Ma vie, mon sang, mon or, tout est à vous. Je vous donne tout.

— Oui, tout, excepté cet anneau, que M. Jean aurait passé au doigt de Jeannette, et qui, seul, me permettrait d’accepter les trésors de M. de Candale.

Adieu, vicomte, nous ne devons plus nous revoir. Baisez ma main pour la dernière fois… Ah ! monsieur Jean, pourquoi êtes-vous venu danser au Moulin-Rouge ! »



XXI


Il faudrait un crayon plus habile et plus exercé que le nôtre pour peindre au vrai la physionomie désappointée de l’abbé lorsqu’il se présenta à l’hôtel de Champrosé à son heure ordinaire, et qu’il lui fut dit par le suisse que Mme la marquise était allée passer six semaines à la terre de sa tante, la vieille baronne de Kerkaradec, en Bretagne.

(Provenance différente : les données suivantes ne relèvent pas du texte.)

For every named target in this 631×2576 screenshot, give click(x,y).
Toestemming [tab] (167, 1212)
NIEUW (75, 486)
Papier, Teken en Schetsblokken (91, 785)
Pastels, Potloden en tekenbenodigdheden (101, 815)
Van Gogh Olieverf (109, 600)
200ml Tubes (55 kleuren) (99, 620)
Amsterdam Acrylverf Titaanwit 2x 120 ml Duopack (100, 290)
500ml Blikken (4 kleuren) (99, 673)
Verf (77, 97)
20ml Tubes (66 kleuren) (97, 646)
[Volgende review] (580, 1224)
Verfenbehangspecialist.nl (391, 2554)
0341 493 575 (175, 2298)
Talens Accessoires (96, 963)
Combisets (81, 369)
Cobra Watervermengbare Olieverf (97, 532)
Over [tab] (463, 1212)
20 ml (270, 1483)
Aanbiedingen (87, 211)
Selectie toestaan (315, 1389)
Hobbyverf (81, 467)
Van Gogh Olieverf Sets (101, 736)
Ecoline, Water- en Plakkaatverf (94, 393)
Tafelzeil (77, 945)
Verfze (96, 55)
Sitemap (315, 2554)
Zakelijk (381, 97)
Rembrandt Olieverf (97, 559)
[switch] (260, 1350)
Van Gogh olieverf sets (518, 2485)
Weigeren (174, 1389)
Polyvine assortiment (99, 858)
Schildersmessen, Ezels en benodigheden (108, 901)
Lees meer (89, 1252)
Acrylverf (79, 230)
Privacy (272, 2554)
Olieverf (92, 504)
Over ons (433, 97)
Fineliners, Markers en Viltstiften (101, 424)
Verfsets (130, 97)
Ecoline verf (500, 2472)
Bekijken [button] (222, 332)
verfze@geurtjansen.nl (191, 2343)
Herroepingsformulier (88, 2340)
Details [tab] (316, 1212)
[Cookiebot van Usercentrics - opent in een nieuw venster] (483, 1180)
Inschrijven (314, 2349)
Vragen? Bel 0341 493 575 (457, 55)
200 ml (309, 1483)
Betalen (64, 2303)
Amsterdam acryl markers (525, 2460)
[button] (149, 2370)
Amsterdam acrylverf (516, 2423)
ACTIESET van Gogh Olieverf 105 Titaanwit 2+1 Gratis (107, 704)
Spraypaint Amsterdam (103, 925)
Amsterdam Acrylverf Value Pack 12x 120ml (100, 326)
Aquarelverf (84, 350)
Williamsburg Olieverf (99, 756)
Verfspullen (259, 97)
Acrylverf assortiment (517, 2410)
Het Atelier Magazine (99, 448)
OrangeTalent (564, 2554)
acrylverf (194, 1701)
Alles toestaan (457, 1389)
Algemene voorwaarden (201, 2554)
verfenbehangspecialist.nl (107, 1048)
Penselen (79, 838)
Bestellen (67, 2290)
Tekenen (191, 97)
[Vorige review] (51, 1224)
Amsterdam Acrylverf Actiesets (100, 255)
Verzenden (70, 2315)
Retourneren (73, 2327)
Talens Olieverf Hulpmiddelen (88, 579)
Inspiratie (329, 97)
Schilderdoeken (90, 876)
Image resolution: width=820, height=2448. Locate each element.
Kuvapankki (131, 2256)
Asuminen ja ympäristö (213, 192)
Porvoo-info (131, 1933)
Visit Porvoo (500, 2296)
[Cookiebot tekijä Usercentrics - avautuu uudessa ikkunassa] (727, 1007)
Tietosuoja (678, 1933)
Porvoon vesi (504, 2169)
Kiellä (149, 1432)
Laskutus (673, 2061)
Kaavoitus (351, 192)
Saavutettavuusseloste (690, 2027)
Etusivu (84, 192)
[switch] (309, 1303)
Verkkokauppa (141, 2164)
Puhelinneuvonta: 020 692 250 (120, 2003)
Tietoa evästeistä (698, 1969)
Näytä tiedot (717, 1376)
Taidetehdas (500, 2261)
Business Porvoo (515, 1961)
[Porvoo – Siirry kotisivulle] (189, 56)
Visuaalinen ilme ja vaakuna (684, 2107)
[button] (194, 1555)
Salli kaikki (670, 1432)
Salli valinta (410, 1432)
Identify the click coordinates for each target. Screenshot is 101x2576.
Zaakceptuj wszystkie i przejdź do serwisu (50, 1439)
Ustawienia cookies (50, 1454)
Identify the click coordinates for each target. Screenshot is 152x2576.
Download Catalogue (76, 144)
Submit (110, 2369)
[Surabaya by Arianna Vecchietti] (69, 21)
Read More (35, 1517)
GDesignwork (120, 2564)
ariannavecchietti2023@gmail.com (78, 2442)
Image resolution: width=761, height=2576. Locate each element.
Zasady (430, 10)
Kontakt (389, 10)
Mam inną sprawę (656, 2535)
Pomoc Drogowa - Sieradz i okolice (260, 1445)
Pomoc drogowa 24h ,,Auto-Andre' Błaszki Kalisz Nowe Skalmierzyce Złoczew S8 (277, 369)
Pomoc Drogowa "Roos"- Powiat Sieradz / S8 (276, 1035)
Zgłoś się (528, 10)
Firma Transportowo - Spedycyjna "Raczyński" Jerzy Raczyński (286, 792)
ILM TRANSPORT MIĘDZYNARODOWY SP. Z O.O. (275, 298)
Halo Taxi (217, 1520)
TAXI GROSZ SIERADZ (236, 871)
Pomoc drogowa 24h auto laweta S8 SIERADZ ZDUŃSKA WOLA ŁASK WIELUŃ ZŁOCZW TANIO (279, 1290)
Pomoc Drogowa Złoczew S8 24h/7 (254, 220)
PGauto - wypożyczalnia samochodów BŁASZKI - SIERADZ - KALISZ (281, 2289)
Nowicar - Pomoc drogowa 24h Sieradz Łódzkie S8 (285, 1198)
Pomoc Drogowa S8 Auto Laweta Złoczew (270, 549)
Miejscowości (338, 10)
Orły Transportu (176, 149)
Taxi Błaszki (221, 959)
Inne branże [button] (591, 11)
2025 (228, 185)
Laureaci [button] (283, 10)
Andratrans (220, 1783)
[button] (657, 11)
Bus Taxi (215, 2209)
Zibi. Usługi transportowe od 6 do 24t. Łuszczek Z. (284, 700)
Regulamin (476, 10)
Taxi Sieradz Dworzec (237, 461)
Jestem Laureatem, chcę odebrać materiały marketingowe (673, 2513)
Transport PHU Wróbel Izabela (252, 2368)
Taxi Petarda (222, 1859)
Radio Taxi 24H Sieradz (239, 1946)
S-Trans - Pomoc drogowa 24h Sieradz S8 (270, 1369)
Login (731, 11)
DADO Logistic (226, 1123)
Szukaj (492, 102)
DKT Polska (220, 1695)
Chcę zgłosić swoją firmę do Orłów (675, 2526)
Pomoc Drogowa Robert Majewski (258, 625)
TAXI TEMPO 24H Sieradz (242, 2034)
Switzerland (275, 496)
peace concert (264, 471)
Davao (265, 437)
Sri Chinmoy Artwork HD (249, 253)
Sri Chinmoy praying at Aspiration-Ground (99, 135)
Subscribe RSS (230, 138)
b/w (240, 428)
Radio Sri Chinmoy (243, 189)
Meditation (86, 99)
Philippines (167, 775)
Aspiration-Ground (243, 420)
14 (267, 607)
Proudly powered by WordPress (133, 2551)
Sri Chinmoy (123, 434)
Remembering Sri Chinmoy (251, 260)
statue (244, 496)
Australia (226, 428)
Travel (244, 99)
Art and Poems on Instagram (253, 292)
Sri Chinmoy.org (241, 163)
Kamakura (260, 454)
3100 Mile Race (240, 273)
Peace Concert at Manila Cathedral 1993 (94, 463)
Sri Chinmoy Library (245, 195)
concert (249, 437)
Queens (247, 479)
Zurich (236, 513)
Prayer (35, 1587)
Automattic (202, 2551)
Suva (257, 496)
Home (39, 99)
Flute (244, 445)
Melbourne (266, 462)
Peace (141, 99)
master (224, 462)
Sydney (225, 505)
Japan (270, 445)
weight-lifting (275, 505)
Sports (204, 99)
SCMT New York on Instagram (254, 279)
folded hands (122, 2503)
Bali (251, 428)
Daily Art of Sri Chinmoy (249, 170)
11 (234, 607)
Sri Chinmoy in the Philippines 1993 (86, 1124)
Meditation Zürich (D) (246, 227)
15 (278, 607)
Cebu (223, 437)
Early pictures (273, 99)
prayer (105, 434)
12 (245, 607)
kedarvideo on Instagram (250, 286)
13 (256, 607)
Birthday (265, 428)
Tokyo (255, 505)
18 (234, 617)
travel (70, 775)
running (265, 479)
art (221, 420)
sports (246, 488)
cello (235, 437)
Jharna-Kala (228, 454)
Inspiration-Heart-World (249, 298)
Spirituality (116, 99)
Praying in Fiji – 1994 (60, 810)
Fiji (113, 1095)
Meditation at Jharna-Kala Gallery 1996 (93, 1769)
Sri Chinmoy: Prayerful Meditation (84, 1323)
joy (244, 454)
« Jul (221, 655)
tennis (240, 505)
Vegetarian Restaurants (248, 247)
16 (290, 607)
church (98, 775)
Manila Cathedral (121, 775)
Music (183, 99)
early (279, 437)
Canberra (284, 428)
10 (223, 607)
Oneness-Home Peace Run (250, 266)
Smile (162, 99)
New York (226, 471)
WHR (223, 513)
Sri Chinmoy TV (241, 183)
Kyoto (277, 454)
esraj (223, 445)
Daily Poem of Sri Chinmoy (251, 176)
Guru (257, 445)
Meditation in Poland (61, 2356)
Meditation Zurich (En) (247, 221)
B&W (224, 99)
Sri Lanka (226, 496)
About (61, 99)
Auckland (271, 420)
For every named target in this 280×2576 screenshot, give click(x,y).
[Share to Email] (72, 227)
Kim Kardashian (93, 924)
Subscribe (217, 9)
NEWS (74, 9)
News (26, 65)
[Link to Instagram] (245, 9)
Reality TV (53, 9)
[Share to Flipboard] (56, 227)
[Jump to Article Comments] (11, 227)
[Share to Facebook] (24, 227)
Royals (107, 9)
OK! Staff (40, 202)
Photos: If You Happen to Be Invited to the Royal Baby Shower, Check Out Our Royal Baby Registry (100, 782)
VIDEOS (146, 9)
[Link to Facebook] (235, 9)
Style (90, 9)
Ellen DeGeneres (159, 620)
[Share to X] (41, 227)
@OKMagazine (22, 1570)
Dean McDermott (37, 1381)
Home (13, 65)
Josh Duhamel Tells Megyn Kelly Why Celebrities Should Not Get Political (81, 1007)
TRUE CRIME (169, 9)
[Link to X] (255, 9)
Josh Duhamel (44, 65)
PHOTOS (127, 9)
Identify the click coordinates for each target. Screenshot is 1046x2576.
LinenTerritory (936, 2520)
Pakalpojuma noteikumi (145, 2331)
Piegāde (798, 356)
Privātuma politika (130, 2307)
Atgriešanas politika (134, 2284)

L’abbé, réjoui de l’idée de voir Mme de Champrosé dont il aimait fort la société, était arrivé d’un air furtif et joyeux, sautillant sur la pointe de ses souliers à boucles d’or, son petit manteau galamment jeté sur le bras, sa jambe moulée dans un fin bas de soie noire et comme on dit in fiocchi.

Il était encore plus rose et plus épanoui que de coutume ; son sourire, motivé par un contentement intérieur, faisait étinceler les trente-deux perles de sa denture.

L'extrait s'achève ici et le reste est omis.